Blocks (ROIs) in MUBADA are simply considered as sets of variables. Therefore, the influence of a given block (ROI) depends, in part, upon its number of variables (voxels) as well as its factorial structure because a block with a large first eigenvalue will have a large influence on the first factor of the whole table. By contrast, a block with a small first eigenvalue will have a small effect on the first factor of the whole table. In order to eliminate such discrepancies, the multiple factor analysis approach [14, 16, 17, 38] normalizes each block by dividing each element of a block by its first singular value, an alternate approach STATIS finds normalization weights that will optimize the between block (ROI) similarity (see [17], for a comprehensive review). Fortunately, for BADA, all normalization schemes can be performed on the blocks of the original data matrix, but their effects are easier to analyze if they are performed on the barycentric matrix. We plan to explore the effects of these normalizations schemes in further work but, for the sake of simplicity, we have decided not to implement any of these normalization schemes in the present work.

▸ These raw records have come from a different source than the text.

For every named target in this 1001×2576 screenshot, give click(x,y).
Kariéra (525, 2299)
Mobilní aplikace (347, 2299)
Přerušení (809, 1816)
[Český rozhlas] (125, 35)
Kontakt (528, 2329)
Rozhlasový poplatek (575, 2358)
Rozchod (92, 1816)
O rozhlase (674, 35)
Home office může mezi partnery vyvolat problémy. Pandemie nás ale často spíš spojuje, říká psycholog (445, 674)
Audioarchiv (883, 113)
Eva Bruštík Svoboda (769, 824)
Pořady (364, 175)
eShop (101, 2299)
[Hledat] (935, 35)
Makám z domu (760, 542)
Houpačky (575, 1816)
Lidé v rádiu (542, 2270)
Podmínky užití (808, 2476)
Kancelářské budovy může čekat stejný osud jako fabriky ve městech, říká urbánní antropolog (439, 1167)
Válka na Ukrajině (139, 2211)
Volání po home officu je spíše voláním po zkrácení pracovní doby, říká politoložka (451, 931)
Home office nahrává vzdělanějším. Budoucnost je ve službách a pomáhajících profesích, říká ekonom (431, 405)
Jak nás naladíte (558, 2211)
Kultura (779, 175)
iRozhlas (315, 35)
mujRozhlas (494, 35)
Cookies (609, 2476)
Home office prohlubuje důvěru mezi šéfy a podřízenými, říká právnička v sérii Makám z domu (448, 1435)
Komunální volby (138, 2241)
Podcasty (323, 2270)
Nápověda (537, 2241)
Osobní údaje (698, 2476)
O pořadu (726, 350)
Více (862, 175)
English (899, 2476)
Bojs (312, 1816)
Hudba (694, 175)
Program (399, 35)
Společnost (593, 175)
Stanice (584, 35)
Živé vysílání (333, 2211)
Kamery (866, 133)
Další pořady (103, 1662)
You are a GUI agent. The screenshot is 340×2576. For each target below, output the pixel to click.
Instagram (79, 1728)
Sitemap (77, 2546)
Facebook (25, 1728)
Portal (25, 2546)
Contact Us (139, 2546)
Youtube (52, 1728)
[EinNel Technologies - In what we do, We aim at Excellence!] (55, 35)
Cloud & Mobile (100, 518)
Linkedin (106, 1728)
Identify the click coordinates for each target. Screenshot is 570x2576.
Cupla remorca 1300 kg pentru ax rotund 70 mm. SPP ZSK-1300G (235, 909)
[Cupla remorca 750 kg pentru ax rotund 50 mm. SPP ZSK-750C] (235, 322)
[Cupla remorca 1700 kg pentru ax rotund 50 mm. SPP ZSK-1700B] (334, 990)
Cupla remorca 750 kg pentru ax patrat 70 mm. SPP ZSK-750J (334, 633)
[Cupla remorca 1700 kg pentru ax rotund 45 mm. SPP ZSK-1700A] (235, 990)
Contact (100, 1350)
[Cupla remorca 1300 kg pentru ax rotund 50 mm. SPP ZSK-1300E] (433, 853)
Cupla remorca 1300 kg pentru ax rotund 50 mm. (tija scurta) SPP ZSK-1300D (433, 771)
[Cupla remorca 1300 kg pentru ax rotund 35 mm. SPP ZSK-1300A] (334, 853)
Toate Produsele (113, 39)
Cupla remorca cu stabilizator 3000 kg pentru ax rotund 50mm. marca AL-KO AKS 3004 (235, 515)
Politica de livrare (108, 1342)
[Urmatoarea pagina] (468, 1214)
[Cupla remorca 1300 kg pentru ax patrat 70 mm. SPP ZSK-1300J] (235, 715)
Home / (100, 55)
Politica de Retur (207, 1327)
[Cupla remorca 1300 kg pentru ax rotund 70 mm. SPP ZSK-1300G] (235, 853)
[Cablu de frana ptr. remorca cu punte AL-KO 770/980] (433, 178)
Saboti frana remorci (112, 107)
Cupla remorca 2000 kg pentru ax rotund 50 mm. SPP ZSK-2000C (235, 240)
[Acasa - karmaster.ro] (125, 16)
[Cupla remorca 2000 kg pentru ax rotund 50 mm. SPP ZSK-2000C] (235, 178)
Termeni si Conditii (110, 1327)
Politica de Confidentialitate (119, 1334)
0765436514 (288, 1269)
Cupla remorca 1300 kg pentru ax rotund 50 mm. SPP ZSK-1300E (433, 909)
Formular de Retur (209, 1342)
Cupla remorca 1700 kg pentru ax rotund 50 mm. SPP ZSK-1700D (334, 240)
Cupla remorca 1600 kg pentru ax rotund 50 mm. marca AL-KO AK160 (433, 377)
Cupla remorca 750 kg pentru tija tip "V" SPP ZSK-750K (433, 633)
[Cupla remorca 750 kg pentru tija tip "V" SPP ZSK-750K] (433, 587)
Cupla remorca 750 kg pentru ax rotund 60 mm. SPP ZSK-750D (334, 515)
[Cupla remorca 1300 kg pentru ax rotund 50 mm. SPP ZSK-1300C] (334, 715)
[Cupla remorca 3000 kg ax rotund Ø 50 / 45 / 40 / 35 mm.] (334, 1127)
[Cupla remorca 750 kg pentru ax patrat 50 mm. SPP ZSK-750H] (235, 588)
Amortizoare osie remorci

Though not part of this work, it is noteworthy that MUBADA can straightforwardly handle multi-modal data in addition to ROIs. For, example, if we had collected bio-markers and behavioral data for all our participants, we could have integrated these two data sets in the analysis by treating them as two virtual ROIs. Similarly, MUBADA could directly be used for analyzing multimodal brain imaging data (e.g., SPECT/fMRI, or SPECT/PET)—an approach that has recently been recommended as one of the next step to follow in brain imaging applied to the study of Alzheimer disease [42. In brief, MUBADA reaches the same level as other pattern classifiers, but is superior to these classifiers in its ability to handle large data sets, to preserve voxels information, to compute statistical estimates by cross-validation, and in its unique ability to handle multiple ROIs and multi-modal information.

Conclusion

MUBADA seems well suited to analyze functional neuroimaging data such as SPECT because it can handle very large data sets (with more variables than observations) that are structured in ROIs or in multiple data tables. It is versatile enough to be used also in cases where multiple scans are obtained on several participants (e.g., as in fMRI [1, 43]). Also, because it can incorporate inferential components, it complements other popular approaches such as partial least squares [2, 3], which are widely used to analyze neuroimaging data. In our data, MUBADA separated AD and FTD groups from the EN group based on contributions from ROIs known to be involved in the relevant neuropathology of the dementias.

Acknowledgments

The authors wish to thank the investigators who participated in the original studies from which these data were taken, including Drs. Roger Rosenberg, Frederick Bonte, Ramon Diaz-Arrastia, Myron Weiner, and Kyle Womack. The original technical assistance of J. Kelly Payne in these studies is also greatly appreciated. This work was supported in part by NIH/NIA grant 5P30AG-12300.

Appendix

Formal Presentation of Mubada

Notations

The original data matrix is an N observations by J variables matrix denoted X. Prior to the analysis, the matrix X can be pre-processed (1) by centering (i.e., subtracting the column mean from each column), (2) by transforming each column into a Z-score, or (3) by normalizing each row so that the sum of its elements or the sum of its squared elements is equal to one (which is the normalization used here). The observations (rows) in X are partitioned into I a-priori groups of interest with N_i being the number of observations of the ith group (and so Σ N_i = N). The variables (columns) of matrix X can be arranged in K a-priori blocks (or sub-tables). The number of columns of the kth block are denoted J_k (and therefore Σ J_k = J). So, the matrix X can be decomposed into I by K blocks as (see Figure 5, for an illustration):

x = {\overset{\begin{matrix} 1 & \dots & k & \dots & K \end{matrix}}{\begin{matrix} 1 \\ ⋮ \\ i \\ ⋮ \\ I \end{matrix} [\begin{matrix} x_{1, 1} & \dots & x_{1, k} & \dots & x_{1, K} \\ ⋮ & ⋱ & ⋮ & ⋱ & ⋮ \\ x_{i, 1} & \dots & x_{i, k} & \dots & x_{i, K} \\ ⋮ & ⋱ & ⋮ & ⋱ & ⋮ \\ x_{I, 1} & \dots & x_{I, k} & \dots & x_{I, K} \end{matrix}]}}_{.}

(1)

Notations for the groups (rows)

We denote by Y the N by I design (a.k.a., dummy) matrix for the groups describing the rows of X: y_n,i = 1 if row n belongs to group i, y_n,i = 0 otherwise. We denote by m the N by 1 vector of masses for the rows of X and by M the N by N diagonal matrix whose diagonal elements are the elements of m (i.e., using the diag operator which transforms a vector into a diagonal matrix, we have M = diag{m}). Masses are positive numbers and it is convenient (but not necessary) to have the sum of the masses equal to one. The default value for the mass of each observation is in general equal to $\overset{1}{} / \underset{N}{}$ . We denote by b the I by 1 vector of masses for the groups describing the rows of X and by B the I by I diagonal matrix whose diagonal elements are the elements of b.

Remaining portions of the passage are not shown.